Render every line of the items below as a Markdown table with the columns "Row" and "Entry," numbering each row and omitting blank lines.

-- start of Data provided --

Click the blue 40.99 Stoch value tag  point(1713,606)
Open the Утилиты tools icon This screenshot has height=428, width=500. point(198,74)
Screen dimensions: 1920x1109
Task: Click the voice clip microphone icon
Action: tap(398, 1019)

-- end of Data provided --

→ Expected answer
| Row | Entry |
|---|---|
| 1 | Click the blue 40.99 Stoch value tag  point(1713,606) |
| 2 | Open the Утилиты tools icon This screenshot has height=428, width=500. point(198,74) |
| 3 | Screen dimensions: 1920x1109 |
| 4 | Task: Click the voice clip microphone icon |
| 5 | Action: tap(398, 1019) |